Christian Binggeli: « la nuit a été agitée ».

Christian Binggeli a connu les montagnes russes ces derniers jours. D’abord voué aux gémonies après le revers 4-0 subi face à Aarau, puis adulé suite au maintien inespéré de « son » NE Xamax après le match retour du barrage, le président des rouge et noir s’est confié à RTS La Première. Il hésite à mettre fin à son mandat, et partir sur ce succès fêté comme il se doit la nuit passée.

Binggeli a été étonné de l’accueil des supporters à la Maladière. « Ils étaient plus nombreux que lors de l’ascension la saison dernière ». Ce miracle était dans l’air selon lui. Et ce après qu’un joueur comme Charles-André Doudin lui a dit: « je ne vous garantis pas une remontée, mais on mourra sur le terrain pour prouver que notre prestation au match aller était indigne du club ».

« Deux statues: une pour Decastel, une pour Henchoz »

Evoquant la gestion du cas Stéphane Henchoz -le futur coach de Sion avait appris en cours de saison que son contrat ne serait pas renouvelé-, le président a dit avoir dû faire le dos rond face au Fribourgeois. « Mais si je devais mettre 2 statues autour de notre stade, il y en aurait une pour Michel Decastel, qui nous a fait revenir en Super League, et une pour Stéphane Henchoz, qui nous a sauvés ».

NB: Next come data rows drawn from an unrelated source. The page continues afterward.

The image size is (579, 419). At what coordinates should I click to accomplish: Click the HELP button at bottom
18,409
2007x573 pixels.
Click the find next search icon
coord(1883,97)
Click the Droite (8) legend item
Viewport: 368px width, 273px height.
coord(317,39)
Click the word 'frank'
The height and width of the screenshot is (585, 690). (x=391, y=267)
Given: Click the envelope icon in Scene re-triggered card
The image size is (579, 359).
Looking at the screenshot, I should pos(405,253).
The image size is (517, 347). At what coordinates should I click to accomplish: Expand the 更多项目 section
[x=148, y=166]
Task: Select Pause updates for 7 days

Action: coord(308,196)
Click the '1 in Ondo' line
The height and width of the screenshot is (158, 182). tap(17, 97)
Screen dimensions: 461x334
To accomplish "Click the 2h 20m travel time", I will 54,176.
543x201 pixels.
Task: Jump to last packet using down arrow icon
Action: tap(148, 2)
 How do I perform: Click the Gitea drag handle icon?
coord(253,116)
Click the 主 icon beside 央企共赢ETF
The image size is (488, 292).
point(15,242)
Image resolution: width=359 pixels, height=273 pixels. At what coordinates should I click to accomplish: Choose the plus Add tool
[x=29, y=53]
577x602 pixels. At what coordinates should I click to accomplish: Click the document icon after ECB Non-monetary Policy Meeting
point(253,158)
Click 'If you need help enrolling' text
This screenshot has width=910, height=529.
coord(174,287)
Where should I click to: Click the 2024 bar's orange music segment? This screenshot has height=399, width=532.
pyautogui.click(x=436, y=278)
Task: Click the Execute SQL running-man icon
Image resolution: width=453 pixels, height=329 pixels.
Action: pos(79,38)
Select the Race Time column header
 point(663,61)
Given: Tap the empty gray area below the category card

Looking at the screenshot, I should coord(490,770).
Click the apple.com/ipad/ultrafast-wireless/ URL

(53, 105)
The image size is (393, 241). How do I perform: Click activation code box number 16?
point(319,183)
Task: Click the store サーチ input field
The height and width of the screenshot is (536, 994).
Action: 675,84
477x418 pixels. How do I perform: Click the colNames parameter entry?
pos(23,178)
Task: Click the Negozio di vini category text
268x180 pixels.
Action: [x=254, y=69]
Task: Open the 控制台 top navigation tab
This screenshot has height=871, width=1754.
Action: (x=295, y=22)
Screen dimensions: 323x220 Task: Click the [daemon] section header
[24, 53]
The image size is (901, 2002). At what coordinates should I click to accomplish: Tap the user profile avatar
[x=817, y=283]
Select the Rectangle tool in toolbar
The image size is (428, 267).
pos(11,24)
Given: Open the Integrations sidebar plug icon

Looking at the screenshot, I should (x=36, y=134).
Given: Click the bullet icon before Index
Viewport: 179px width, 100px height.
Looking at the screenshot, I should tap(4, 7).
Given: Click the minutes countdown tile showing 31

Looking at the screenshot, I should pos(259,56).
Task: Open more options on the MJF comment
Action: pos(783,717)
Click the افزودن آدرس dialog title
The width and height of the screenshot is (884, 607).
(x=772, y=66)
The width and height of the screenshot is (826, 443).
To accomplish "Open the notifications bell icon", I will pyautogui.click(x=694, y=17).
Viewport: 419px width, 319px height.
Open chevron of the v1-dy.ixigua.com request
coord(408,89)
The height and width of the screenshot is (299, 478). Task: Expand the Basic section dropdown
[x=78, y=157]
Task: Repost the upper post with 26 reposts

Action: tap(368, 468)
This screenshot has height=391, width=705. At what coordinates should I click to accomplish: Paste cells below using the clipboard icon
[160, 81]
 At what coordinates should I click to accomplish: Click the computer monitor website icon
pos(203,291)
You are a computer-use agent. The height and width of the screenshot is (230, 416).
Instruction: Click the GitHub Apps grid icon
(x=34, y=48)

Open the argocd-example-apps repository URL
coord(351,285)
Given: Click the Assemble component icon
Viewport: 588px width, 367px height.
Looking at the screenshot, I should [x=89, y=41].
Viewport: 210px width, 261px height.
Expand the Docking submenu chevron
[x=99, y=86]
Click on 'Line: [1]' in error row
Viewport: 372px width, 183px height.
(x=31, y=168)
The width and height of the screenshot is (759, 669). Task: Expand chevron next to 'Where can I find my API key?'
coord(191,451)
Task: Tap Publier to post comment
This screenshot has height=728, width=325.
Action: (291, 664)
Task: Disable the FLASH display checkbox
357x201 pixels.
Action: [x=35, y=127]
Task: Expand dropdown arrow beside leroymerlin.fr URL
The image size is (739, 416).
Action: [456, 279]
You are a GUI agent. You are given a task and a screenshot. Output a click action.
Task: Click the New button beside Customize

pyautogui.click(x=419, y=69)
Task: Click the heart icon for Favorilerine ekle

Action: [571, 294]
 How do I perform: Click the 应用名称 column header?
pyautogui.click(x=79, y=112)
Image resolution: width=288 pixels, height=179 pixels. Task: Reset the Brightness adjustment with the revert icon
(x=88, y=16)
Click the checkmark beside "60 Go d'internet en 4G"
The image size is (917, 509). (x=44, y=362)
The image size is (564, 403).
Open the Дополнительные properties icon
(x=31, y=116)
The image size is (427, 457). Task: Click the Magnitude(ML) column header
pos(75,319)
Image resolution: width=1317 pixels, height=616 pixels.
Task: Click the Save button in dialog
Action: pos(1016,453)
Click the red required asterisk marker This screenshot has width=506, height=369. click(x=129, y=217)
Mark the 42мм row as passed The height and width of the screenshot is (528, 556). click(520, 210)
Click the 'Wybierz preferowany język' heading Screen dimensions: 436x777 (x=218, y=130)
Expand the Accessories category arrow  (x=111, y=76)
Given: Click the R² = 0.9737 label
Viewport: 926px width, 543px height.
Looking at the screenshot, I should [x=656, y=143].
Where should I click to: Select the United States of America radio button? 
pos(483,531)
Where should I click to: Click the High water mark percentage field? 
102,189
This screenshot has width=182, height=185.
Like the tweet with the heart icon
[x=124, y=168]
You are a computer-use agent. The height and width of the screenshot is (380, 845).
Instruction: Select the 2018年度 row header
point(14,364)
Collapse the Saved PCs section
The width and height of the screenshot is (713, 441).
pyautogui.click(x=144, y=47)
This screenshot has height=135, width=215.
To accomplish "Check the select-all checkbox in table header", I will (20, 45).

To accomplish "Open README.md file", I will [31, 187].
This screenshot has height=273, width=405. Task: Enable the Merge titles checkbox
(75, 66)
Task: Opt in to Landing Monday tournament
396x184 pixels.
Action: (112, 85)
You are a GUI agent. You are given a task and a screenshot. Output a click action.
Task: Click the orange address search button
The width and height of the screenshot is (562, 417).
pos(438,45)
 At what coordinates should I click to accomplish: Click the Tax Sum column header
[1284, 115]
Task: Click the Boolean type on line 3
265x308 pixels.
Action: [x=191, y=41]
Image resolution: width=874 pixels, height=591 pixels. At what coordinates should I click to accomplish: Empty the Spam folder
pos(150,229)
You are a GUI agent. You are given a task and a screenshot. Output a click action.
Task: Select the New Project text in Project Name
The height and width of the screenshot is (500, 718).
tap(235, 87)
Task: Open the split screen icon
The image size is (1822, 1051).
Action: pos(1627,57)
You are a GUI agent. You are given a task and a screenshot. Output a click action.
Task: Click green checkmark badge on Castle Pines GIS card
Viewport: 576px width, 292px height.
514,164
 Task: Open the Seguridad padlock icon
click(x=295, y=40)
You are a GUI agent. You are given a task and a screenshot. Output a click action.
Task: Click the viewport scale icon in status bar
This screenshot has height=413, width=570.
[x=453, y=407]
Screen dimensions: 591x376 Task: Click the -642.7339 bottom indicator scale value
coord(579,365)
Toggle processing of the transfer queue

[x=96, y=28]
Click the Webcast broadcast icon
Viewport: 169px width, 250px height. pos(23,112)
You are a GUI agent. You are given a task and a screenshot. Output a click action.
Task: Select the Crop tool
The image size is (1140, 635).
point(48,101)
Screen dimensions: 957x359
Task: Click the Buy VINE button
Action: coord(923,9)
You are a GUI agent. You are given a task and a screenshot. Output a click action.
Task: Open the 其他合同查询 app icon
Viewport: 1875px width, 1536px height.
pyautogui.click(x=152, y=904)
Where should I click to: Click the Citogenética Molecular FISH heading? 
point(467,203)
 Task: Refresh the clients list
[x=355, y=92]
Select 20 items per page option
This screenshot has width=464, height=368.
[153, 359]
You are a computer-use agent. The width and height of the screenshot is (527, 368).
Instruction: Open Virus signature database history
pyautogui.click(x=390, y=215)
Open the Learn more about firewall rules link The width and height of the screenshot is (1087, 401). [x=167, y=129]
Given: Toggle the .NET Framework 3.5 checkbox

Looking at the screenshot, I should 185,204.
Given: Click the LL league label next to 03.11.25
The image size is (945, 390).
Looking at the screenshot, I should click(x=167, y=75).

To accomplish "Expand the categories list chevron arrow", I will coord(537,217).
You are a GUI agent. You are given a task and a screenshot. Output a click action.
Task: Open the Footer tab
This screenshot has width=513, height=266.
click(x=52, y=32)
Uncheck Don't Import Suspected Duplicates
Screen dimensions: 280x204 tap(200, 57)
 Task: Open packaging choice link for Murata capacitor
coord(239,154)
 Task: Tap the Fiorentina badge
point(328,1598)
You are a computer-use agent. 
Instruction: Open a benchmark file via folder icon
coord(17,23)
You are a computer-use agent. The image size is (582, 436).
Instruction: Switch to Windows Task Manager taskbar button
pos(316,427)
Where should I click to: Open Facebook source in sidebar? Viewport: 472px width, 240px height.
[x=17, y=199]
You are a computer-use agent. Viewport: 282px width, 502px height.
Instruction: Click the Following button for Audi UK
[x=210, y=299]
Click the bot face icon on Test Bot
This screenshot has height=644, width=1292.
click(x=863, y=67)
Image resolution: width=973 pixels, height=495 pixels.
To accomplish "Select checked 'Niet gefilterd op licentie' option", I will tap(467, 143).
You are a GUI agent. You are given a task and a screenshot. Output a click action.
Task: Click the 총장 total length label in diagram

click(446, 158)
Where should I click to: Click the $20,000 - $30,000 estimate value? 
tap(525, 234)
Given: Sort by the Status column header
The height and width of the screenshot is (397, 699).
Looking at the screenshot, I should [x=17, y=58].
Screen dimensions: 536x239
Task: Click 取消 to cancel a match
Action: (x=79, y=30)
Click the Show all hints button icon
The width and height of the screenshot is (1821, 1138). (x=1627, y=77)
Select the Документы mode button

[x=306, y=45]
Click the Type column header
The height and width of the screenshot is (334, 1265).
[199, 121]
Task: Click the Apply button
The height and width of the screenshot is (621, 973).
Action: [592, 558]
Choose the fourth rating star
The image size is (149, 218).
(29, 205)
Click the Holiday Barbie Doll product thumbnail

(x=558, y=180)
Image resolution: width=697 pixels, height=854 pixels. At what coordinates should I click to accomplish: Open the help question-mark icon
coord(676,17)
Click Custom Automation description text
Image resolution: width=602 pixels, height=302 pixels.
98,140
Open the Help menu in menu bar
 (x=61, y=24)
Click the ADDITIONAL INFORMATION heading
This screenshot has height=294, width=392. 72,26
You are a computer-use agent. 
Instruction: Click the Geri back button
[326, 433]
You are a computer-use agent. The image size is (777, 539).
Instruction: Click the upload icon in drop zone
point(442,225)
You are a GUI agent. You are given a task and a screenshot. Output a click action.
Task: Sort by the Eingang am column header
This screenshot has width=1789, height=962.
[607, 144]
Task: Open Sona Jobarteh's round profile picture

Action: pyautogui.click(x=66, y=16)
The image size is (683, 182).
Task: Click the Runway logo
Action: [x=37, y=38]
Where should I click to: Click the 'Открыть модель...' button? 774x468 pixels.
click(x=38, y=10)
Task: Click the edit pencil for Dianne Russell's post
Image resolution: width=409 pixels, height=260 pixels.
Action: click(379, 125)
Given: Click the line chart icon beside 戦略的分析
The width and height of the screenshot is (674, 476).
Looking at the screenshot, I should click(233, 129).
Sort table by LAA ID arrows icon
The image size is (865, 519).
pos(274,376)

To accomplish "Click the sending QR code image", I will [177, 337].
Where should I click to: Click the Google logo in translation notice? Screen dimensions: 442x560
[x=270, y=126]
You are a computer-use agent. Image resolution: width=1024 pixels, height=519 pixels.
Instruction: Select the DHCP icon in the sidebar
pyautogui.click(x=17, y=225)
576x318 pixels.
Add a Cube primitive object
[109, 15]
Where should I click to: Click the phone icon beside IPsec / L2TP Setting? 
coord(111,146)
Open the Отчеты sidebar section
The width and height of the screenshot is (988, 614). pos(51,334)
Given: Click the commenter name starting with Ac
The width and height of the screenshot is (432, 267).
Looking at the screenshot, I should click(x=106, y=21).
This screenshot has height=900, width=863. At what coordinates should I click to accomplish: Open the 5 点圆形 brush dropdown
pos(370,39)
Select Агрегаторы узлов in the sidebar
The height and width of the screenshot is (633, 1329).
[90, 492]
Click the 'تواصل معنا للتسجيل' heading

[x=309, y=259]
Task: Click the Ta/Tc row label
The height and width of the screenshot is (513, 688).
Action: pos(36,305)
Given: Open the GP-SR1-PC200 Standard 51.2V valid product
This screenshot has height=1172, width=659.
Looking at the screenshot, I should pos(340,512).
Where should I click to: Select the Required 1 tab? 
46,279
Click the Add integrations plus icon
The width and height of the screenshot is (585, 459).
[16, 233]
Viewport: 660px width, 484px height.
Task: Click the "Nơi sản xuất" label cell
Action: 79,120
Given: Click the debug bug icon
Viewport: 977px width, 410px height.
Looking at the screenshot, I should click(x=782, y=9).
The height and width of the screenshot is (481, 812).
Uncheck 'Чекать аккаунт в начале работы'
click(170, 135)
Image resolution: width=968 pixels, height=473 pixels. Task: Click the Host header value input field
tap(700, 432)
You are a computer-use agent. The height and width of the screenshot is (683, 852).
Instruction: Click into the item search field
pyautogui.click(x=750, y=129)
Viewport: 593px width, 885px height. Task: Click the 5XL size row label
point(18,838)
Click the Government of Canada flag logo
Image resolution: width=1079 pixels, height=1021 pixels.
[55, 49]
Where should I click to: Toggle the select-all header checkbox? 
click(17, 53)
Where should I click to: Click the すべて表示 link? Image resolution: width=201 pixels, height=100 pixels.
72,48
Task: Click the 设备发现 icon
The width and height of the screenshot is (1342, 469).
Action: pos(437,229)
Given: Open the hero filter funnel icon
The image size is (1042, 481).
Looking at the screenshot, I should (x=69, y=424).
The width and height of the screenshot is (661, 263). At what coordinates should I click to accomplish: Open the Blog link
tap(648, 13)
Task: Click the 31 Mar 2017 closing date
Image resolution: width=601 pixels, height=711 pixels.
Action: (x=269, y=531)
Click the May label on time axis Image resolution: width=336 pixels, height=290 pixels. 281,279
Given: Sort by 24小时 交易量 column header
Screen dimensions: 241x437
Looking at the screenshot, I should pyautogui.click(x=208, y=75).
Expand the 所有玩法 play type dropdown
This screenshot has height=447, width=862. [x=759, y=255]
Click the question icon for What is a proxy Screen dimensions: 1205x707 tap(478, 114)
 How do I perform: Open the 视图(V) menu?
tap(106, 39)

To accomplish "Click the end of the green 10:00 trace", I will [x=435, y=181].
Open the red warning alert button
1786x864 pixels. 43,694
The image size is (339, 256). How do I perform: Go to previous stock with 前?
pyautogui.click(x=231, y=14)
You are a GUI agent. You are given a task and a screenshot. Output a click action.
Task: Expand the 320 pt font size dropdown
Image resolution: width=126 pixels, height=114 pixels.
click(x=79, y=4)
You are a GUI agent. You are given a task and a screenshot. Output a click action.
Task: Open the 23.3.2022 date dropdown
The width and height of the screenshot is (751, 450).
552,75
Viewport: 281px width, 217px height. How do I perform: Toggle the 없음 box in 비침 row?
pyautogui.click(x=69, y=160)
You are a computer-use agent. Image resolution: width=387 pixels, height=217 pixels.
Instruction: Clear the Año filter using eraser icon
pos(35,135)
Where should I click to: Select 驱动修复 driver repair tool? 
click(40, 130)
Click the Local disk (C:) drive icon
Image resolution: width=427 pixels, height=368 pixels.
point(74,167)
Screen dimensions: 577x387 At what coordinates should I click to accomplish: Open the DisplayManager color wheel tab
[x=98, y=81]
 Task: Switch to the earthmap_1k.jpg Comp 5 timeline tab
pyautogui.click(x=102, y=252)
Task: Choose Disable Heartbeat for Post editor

A la question de savoir s’il serait prêt à ouvrir le capital du club, dont il détient toutes les actions, Binggeli rétorque que très peu de gens sont intéressés à investir pour NE Xamax. Le président estime aussi qu’il manquait un directeur sportif. Ce qui sera corrigé. « On s’est planté avec certains joueurs. On a eu un effectif trop grand ».

Enfin, il reste favorable au maintien du barrage de promotion, malgré la peur qui l’accompagne. Sans lui, la fin de saison n’aurait pas été aussi passionnante, selon ses dires.